Josef apresentou dois exemplos. O primeiro deles tinha estreita relação com o exemplo dado para o primeiro nível de corrupção (a venda de presentes recebidos pelo ex-Chefe de Estado de Pindorama). Mencionou Josef K. a venda de uma refinaria para um país do Oriente Médio pela metade do valor de mercado. Essa “operação”, além de lesiva ao patrimônio público, explicava a quantidade avantajada de presentes do governo daquele país para Devair Mascaro, ex-presidente de Pindorama.
Outro exemplo de corrupção de segundo nível assinalado por Josef K. foi a venda dos gasodutos da Petrorama, estatal de exploração de petróleo de Pindorama. Os referidos gasodutos foram vendidos, sem licitação, para a empresa asiática Gastron por 3 bilhões de dólares americanos. Na sequência, a Petrorama alugou os gasodutos vendidos por 1 bilhão de dólares americanos por ano. Apurou-se, depois, que a Gastron fez inúmeros favores aos governantes de Pindorama (empregos para parentes, pagamentos de despesas domésticas, reformas de imóveis e custeio de viagens internacionais).
O terceiro e último tipo de corrupção listado por Josef K. correspondia a mecanismos institucionalizados de transferência de enormes volumes de riquezas do conjunto da sociedade de Pindorama para alguns segmentos socioeconômicos específicos e privilegiados.
Josef apresentou dois claros exemplos desse terceiro nível de corrupção. A administração da dívida pública de Pindorama, alimentada por uma das maiores taxas de juros do mundo, implicava no pagamento anual de encargos de cerca de 100 bilhões de dólares americanos. O acadêmico comprovou que esse endividamento funcionava como um poderoso mecanismo de ganhos financeiros crescentes sem reflexos significativos no financiamento do desenvolvimento nacional. Ademais, o Banco Central de Pindorama, entidade que ganhou o status legal de “independente”, embora fosse conduzida seguidamente por executivos dos principais bancos do país, realizava anualmente, em favor do sistema bancário, operações compromissadas e remuneração da “sobra de caixa” em um montante de aproximadamente 250 bilhões de dólares americanos.

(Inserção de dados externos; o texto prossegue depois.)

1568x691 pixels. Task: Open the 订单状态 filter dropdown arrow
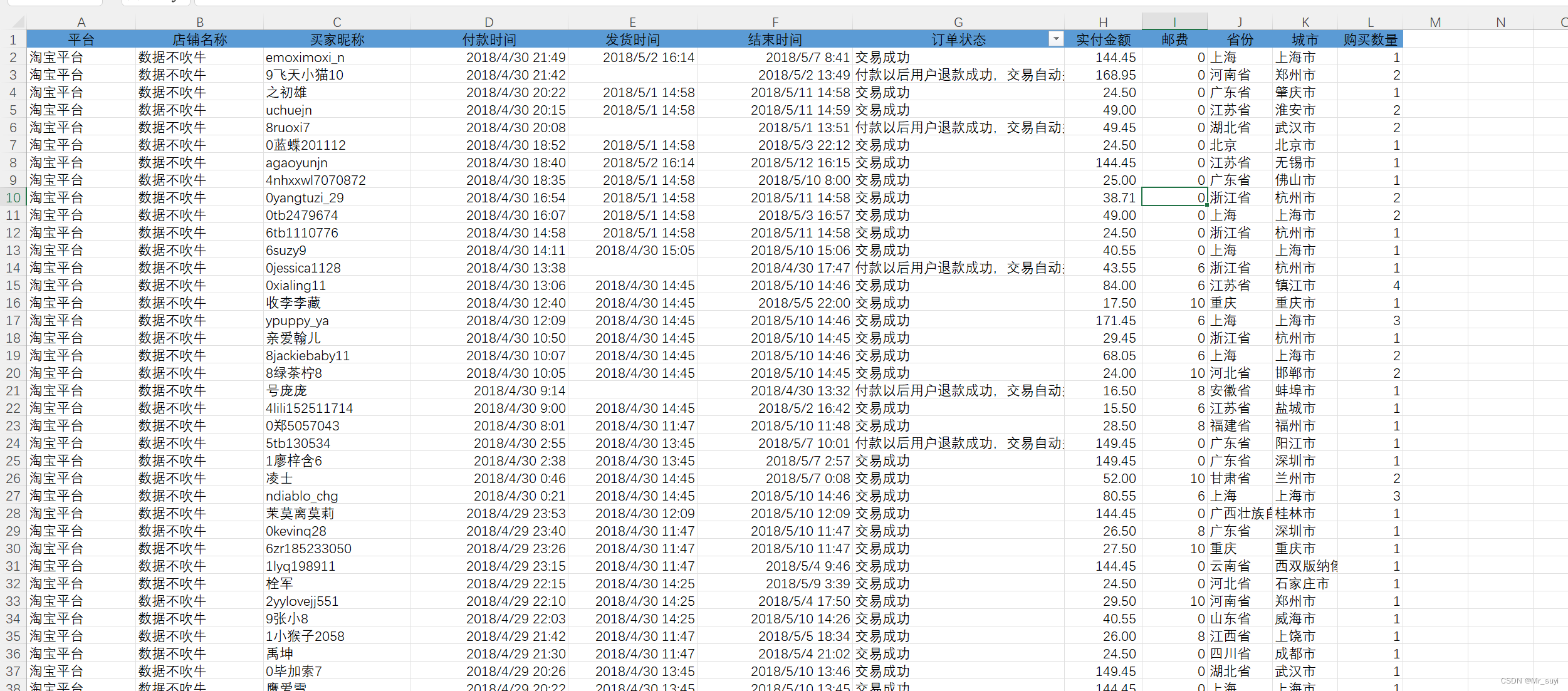point(1055,39)
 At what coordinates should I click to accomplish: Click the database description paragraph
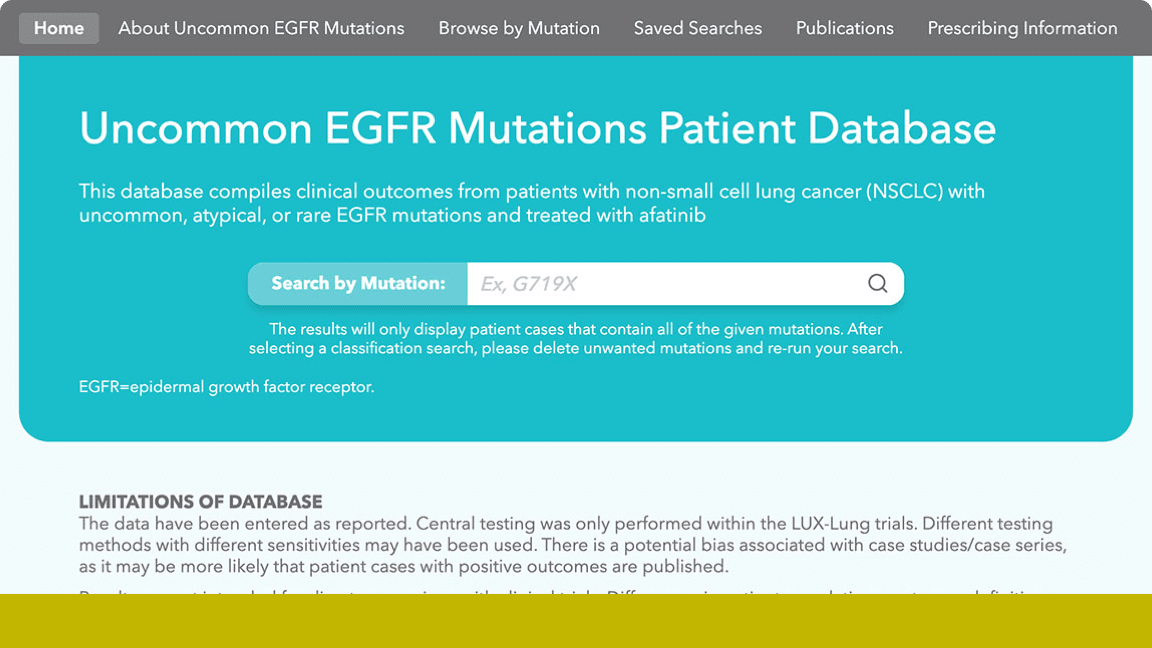point(531,202)
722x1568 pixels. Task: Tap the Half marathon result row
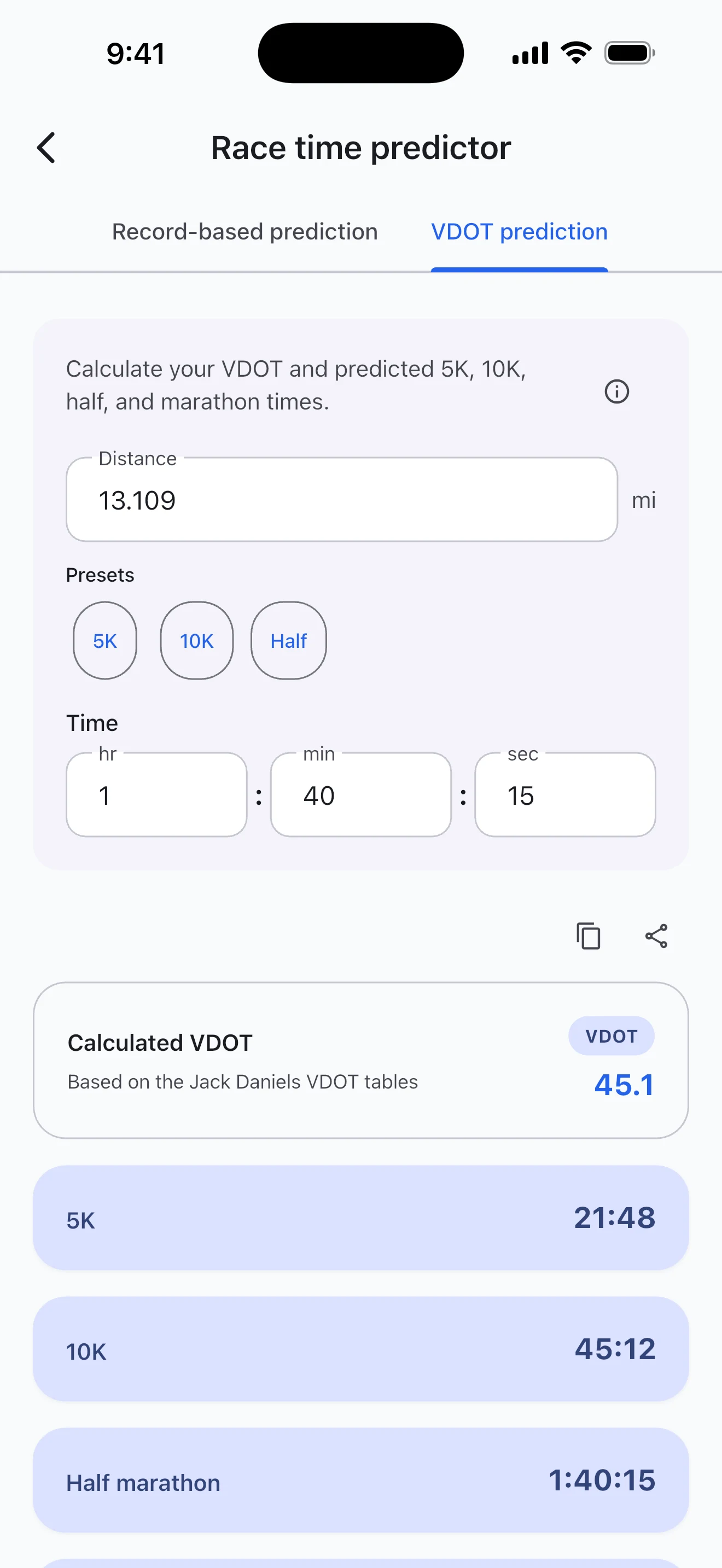[360, 1481]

O trabalho acadêmico de Josef K. foi mais longe. Cuidou o professor da Universidade de Panorama, capital do país, de mostrar como os três níveis de corrupção eram mostrados ou escondidos pela grande imprensa para a sociedade de Pindorama. Josef K. demonstrou, com minucioso levantamento do noticiário, que os esquemas de corrupção de primeiro nível, como a venda de relógios, joias e coisas do gênero, eram profundamente dissecados em dezenas de horas de cobertura jornalística em telejornais, documentários e programas de debates. Já o segundo e o terceiro níveis da corrupção de Pindorama eram solenemente ignorados pela grande imprensa. Raramente alguma menção a esses esquemas e mecanismos era observada. Curiosamente, concluiu Josef K., a corrupção mais rasteira de primeiro nível funcionava como uma excelente cortina de fumaça para os outros e mais profundos níveis de corrupção.
Registro que esse texto é um mero exercício de imaginação livre e descompromissada. Trata-se de um inocente passatempo literário. Qualquer semelhança com a realidade de países, autoridades, ex-autoridades, instituições e pessoas de uma forma geral é uma incrível e indesejável coincidência.